→ Task description
Copy exactly the lines of the data below that run from the line holding "[Komposer di Sebalik" through the line holding "vsirnapalli@xxxxxxxxxx (965, 295)", both ends included.

Items from a data source
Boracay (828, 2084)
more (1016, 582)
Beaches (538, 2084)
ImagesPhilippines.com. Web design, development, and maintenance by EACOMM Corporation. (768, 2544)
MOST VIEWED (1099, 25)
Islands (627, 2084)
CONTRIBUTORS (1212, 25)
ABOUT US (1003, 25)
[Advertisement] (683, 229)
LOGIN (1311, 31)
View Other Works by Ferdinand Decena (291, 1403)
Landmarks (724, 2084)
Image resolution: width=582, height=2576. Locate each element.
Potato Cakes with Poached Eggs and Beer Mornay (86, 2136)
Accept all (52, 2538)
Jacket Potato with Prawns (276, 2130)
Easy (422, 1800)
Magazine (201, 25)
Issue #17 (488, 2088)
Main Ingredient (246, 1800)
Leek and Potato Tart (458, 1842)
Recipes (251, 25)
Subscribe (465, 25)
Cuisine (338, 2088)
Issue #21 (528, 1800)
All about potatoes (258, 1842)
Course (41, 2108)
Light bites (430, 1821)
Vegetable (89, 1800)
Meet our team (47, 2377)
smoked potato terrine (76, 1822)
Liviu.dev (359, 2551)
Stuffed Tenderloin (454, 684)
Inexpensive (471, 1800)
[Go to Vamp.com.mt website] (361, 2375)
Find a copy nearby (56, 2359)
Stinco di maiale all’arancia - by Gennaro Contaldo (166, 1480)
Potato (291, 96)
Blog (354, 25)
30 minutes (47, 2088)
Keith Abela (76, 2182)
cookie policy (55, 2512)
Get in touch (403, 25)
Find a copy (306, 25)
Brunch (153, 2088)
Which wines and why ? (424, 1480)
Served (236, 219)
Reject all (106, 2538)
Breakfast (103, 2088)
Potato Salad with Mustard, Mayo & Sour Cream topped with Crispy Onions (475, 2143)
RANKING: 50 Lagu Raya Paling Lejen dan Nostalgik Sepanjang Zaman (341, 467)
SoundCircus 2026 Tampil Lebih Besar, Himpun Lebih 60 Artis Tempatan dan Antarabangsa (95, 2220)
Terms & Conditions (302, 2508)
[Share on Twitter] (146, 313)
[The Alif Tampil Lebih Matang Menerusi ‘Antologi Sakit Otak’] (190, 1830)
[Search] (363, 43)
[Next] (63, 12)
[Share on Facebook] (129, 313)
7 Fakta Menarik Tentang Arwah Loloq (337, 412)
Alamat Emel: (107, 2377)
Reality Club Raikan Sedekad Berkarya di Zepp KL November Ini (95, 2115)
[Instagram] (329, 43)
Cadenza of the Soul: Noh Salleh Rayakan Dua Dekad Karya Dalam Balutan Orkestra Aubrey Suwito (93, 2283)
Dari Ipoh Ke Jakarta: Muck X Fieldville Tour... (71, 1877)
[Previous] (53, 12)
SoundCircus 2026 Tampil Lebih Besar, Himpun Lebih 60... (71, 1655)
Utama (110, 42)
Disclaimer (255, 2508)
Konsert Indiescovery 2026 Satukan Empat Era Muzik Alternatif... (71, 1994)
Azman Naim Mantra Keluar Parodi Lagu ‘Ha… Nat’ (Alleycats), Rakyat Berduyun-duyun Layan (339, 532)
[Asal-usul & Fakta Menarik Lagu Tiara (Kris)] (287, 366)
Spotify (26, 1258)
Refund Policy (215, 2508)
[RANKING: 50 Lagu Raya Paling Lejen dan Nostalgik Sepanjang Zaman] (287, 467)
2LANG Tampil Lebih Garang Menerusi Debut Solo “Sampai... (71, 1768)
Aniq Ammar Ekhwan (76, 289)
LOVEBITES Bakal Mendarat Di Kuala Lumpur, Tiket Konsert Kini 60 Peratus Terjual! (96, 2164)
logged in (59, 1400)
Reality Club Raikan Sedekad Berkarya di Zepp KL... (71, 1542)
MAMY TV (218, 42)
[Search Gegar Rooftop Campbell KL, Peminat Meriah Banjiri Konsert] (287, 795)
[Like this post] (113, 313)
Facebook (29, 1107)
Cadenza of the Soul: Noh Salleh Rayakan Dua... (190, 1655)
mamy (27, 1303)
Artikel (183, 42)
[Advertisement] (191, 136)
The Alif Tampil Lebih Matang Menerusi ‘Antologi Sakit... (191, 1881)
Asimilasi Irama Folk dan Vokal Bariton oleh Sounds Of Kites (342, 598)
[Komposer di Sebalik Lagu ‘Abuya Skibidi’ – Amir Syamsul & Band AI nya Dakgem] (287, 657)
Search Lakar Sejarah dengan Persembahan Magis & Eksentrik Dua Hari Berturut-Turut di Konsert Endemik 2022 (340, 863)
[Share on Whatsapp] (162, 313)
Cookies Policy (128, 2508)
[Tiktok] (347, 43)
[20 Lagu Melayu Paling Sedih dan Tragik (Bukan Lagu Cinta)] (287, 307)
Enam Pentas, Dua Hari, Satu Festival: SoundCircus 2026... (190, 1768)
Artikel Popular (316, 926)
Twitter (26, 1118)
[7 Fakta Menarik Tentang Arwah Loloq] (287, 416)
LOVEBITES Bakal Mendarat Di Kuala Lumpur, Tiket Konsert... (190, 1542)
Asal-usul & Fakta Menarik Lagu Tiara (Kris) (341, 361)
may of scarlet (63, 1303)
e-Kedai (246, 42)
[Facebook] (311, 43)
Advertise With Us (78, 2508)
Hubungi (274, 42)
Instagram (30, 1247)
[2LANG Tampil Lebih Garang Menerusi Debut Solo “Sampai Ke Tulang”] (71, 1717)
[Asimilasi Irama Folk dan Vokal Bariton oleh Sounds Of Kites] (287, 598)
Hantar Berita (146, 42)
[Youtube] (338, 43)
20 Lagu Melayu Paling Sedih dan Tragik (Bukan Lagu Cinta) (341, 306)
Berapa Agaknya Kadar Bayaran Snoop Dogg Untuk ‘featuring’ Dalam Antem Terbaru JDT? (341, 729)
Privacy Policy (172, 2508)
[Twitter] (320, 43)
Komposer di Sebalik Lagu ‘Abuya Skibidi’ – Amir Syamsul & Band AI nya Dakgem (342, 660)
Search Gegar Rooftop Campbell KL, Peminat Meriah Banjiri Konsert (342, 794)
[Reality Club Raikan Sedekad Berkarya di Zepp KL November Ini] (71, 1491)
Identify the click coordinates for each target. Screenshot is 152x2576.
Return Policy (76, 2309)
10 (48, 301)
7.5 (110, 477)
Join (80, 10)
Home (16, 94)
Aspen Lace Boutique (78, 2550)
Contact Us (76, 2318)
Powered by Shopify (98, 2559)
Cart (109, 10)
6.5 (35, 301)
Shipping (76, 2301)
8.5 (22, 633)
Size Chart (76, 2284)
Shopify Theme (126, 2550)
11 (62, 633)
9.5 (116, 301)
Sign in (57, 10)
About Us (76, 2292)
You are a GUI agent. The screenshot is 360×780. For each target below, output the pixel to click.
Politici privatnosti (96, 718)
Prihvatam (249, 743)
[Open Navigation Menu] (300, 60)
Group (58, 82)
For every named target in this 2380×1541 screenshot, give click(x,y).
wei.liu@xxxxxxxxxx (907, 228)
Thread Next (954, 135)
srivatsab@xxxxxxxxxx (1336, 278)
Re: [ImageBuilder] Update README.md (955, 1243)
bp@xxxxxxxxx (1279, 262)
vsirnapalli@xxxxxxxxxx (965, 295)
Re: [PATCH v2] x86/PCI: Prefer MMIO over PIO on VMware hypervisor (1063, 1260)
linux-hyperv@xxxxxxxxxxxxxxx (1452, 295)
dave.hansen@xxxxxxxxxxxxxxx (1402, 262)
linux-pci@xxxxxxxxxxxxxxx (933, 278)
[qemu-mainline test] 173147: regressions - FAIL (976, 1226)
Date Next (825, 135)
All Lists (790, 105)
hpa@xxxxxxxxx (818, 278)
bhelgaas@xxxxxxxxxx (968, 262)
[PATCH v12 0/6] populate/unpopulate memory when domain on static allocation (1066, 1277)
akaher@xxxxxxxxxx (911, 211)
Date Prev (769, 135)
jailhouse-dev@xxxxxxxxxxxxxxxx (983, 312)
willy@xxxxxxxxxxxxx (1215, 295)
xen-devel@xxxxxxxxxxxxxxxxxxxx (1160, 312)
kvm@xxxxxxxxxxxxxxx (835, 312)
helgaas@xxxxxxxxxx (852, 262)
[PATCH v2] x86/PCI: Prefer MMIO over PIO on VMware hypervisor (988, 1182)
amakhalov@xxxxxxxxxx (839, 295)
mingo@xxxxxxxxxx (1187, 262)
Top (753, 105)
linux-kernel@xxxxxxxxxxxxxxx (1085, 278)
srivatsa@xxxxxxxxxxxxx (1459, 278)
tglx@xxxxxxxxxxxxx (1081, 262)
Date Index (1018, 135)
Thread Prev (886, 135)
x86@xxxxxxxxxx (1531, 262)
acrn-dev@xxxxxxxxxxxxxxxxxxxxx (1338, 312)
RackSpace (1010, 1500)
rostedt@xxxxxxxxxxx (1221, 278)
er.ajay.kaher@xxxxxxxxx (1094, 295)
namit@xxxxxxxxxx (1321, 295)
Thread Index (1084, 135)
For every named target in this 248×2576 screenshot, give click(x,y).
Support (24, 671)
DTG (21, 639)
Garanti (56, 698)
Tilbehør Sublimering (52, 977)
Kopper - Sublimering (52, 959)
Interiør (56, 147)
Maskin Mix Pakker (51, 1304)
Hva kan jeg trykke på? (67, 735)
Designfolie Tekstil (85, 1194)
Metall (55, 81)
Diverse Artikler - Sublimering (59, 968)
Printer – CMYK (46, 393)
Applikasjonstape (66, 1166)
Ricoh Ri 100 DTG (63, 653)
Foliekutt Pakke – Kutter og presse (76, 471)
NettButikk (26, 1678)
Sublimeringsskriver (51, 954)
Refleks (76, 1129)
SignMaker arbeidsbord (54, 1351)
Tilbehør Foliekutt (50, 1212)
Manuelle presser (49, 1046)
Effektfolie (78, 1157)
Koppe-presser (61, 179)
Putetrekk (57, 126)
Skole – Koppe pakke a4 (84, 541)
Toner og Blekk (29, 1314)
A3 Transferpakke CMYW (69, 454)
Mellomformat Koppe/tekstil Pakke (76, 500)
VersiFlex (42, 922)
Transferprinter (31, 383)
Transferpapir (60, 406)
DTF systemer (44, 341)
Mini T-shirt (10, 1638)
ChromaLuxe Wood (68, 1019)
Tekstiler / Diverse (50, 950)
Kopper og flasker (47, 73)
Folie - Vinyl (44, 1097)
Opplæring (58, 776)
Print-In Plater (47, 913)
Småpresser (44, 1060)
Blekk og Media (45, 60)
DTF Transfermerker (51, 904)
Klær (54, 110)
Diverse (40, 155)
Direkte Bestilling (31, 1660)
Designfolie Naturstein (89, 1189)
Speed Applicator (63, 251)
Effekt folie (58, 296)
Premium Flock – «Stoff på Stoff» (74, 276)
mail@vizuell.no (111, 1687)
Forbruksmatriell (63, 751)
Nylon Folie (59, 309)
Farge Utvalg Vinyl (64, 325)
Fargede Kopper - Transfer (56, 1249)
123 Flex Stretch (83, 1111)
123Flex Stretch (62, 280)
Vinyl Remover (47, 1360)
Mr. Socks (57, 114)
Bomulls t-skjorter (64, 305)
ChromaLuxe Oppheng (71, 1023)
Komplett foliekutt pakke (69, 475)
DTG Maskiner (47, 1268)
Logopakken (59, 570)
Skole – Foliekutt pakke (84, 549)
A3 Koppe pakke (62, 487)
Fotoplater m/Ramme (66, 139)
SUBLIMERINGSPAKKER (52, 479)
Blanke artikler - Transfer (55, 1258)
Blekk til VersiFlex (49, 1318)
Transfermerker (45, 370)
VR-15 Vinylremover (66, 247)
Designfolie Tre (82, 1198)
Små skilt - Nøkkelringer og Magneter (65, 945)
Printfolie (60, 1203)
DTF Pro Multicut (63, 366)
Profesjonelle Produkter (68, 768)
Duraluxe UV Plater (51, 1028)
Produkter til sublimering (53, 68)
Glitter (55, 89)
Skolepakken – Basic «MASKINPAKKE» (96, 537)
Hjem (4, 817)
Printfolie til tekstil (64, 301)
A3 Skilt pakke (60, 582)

→ Answer box
[Komposer di Sebalik Lagu ‘Abuya Skibidi’ – Amir Syamsul & Band AI nya Dakgem] (287, 657)
Search Lakar Sejarah dengan Persembahan Magis & Eksentrik Dua Hari Berturut-Turut di Konsert Endemik 2022 (340, 863)
[Share on Whatsapp] (162, 313)
Cookies Policy (128, 2508)
[Tiktok] (347, 43)
[20 Lagu Melayu Paling Sedih dan Tragik (Bukan Lagu Cinta)] (287, 307)
Enam Pentas, Dua Hari, Satu Festival: SoundCircus 2026... (190, 1768)
Artikel Popular (316, 926)
Twitter (26, 1118)
[7 Fakta Menarik Tentang Arwah Loloq] (287, 416)
LOVEBITES Bakal Mendarat Di Kuala Lumpur, Tiket Konsert... (190, 1542)
Asal-usul & Fakta Menarik Lagu Tiara (Kris) (341, 361)
may of scarlet (63, 1303)
e-Kedai (246, 42)
[Facebook] (311, 43)
Advertise With Us (78, 2508)
Hubungi (274, 42)
Instagram (30, 1247)
[2LANG Tampil Lebih Garang Menerusi Debut Solo “Sampai Ke Tulang”] (71, 1717)
[Asimilasi Irama Folk dan Vokal Bariton oleh Sounds Of Kites] (287, 598)
Hantar Berita (146, 42)
[Youtube] (338, 43)
20 Lagu Melayu Paling Sedih dan Tragik (Bukan Lagu Cinta) (341, 306)
Berapa Agaknya Kadar Bayaran Snoop Dogg Untuk ‘featuring’ Dalam Antem Terbaru JDT? (341, 729)
Privacy Policy (172, 2508)
[Twitter] (320, 43)
Komposer di Sebalik Lagu ‘Abuya Skibidi’ – Amir Syamsul & Band AI nya Dakgem (342, 660)
Search Gegar Rooftop Campbell KL, Peminat Meriah Banjiri Konsert (342, 794)
[Reality Club Raikan Sedekad Berkarya di Zepp KL November Ini] (71, 1491)
Identify the click coordinates for each target. Screenshot is 152x2576.
Return Policy (76, 2309)
10 (48, 301)
7.5 (110, 477)
Join (80, 10)
Home (16, 94)
Aspen Lace Boutique (78, 2550)
Contact Us (76, 2318)
Powered by Shopify (98, 2559)
Cart (109, 10)
6.5 (35, 301)
Shipping (76, 2301)
8.5 (22, 633)
Size Chart (76, 2284)
Shopify Theme (126, 2550)
11 (62, 633)
9.5 (116, 301)
Sign in (57, 10)
About Us (76, 2292)
You are a GUI agent. The screenshot is 360×780. For each target below, output the pixel to click.
Politici privatnosti (96, 718)
Prihvatam (249, 743)
[Open Navigation Menu] (300, 60)
Group (58, 82)
For every named target in this 2380×1541 screenshot, give click(x,y).
wei.liu@xxxxxxxxxx (907, 228)
Thread Next (954, 135)
srivatsab@xxxxxxxxxx (1336, 278)
Re: [ImageBuilder] Update README.md (955, 1243)
bp@xxxxxxxxx (1279, 262)
vsirnapalli@xxxxxxxxxx (965, 295)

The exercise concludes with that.